Just finished rolling two big plates of glutinous rice balls for tomorrow. Its a challenge trying to get all the balls of the same size. I wonder if human ones were created in the same fashion.. whoever the one rolling the balls might be..Must be tiring, trying to alter individual ones to make them all look the same.

Now, I am just waiting for my life to get busy..as the nigh draws near.. and the new beginning awaits..

Sunday, December 05, 2004

Sigh.I dun noe why i am dreading this month so much.
maybe i am down wif end of the yr blues. i hate growing old. 19. wad a fcked up age.

I hate driving.
I hate myself even more.
I wan to destroy all the cars in the world.

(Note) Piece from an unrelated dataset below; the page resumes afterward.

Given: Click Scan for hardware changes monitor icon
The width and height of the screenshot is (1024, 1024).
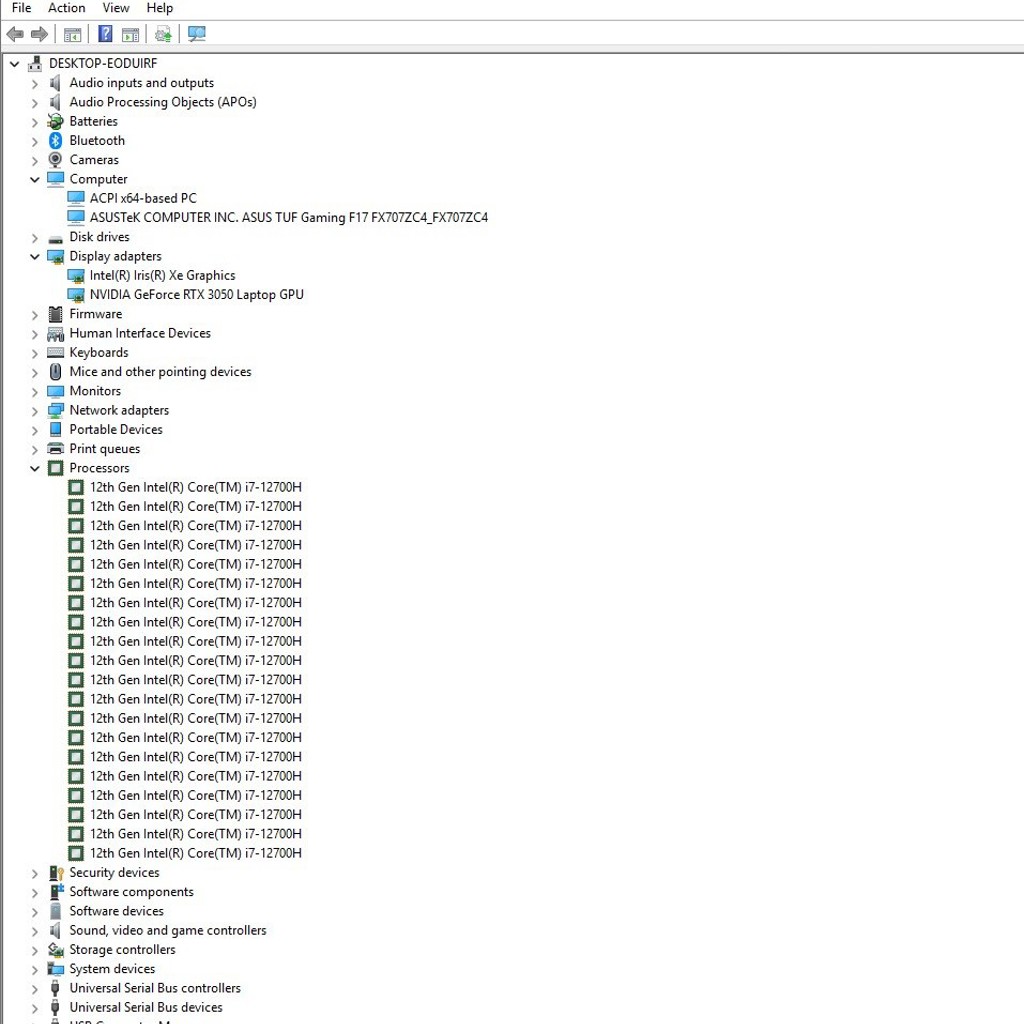Looking at the screenshot, I should [x=197, y=34].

I am tyoung wif my eyes close now necaise i am simplu to tired recently.
My facial muscles are so tired that it feels like a thousand kg ponderous weights are attached to make my muscles sag. I suspsect it resulted from smilnig too much of my sycphanyic smile of mine. I am so tired that i have stoped surfing pon for a record of four days. Tired from trying to read too much. cramping three books in two army days. cos i am owing the library cops. Tired of reading between lines. Tired of life. Tired of the expectations that pple plaece on u. Tired of societal pressure.
If all this is ka(a term for someones destiny, taken from Stephen King's Dark Tower series.)...

Then.
FUck ka.
Fuck cars.

I am awake now. Its amazing how vulgarities heightens one's mental acuity. One more shoddy post in my blog.yea.

Friday, December 03, 2004

It was one of the worst thursday in my life.
Thursday used to be good. Especially in the army. because they served Western in camp.
Until Singapore Idol finals came.

I watched wif much horror when i heard the swarmy grinning idiots name announced as the first singapore idol. My entire family was devastated. My father was silent as he mourned the death of an honourable title which shld have been conferred on the other worthy opponent. My mother was stricken wif hysteria and she was on the verge of breaking down, wif occasional shrieks of"why sly will lose?. WHy?" My bro was choleric, i witnessed whatever pathetic remnants of propogranda that had been injected to sustain racial harmony crumble right in front of me.
He blasted a quote-of-the-day remark with much ire, "******,****(its in dialect so it cannot be displayed pls download the latest win service language support patch for xp) I didnt watch so many episodes of Singapore idol just to watch a ***** win. More undisplayable words."

As for me, my family has already echoed my sentiments. All of them.